== PROBLEM STATEMENT ==
Starting with the first line below, reproduce each line exactly until you have included the one bearing "Task: Click the wizard title bar text".
════════
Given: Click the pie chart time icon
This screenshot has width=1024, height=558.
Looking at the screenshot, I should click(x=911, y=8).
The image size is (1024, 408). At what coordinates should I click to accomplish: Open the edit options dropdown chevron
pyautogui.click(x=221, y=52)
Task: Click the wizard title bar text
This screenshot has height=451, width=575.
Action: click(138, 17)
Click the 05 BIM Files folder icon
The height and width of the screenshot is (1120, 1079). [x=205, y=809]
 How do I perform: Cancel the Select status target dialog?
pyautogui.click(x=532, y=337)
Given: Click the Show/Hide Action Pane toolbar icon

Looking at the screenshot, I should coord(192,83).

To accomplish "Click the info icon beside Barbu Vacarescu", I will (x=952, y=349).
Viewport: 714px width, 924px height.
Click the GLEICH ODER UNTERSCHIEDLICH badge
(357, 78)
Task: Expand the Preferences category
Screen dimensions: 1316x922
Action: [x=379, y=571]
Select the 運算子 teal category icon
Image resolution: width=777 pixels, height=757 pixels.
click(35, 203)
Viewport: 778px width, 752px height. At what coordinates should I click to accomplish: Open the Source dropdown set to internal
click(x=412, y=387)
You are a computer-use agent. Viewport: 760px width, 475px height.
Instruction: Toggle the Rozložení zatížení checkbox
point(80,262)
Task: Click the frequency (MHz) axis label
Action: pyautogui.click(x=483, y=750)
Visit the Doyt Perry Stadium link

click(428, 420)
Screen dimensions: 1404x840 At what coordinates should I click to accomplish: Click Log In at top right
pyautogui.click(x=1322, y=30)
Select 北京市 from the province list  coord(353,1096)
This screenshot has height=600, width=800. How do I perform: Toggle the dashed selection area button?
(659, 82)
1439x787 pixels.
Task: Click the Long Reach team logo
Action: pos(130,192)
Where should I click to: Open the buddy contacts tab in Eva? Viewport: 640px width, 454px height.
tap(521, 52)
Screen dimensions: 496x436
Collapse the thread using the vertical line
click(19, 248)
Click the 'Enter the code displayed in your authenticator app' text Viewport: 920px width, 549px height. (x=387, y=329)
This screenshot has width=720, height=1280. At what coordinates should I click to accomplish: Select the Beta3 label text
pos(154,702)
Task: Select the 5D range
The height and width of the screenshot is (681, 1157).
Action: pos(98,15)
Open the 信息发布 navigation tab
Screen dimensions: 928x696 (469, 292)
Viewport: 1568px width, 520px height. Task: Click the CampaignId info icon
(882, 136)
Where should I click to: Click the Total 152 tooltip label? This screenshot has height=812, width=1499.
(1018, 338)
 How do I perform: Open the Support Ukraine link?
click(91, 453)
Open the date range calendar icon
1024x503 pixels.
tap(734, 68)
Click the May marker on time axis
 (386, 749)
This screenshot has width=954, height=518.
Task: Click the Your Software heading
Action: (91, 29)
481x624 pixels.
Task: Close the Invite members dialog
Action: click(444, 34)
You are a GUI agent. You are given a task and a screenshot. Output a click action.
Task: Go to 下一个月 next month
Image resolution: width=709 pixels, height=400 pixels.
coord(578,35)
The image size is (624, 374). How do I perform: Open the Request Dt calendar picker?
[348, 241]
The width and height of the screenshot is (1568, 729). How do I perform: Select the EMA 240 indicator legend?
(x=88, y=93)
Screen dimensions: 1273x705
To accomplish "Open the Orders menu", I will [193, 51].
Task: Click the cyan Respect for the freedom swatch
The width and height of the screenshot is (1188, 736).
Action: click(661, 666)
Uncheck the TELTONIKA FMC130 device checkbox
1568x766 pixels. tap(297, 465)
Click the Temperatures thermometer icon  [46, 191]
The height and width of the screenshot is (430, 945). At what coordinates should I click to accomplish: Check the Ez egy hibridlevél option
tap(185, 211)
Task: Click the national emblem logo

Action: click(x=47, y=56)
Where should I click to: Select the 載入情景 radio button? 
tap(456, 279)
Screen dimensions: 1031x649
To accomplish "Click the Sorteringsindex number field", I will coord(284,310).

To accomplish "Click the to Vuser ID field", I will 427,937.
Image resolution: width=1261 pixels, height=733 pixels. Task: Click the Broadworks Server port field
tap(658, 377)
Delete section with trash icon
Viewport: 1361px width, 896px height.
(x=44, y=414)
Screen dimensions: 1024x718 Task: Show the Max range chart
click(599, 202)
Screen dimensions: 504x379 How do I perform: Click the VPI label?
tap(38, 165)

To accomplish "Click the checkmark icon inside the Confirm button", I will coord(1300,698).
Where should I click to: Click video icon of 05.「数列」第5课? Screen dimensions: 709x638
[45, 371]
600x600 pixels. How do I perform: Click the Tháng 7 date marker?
════════
== TASK ANSWER ==
Given: Click the pie chart time icon
This screenshot has width=1024, height=558.
Looking at the screenshot, I should click(x=911, y=8).
The image size is (1024, 408). At what coordinates should I click to accomplish: Open the edit options dropdown chevron
pyautogui.click(x=221, y=52)
Task: Click the wizard title bar text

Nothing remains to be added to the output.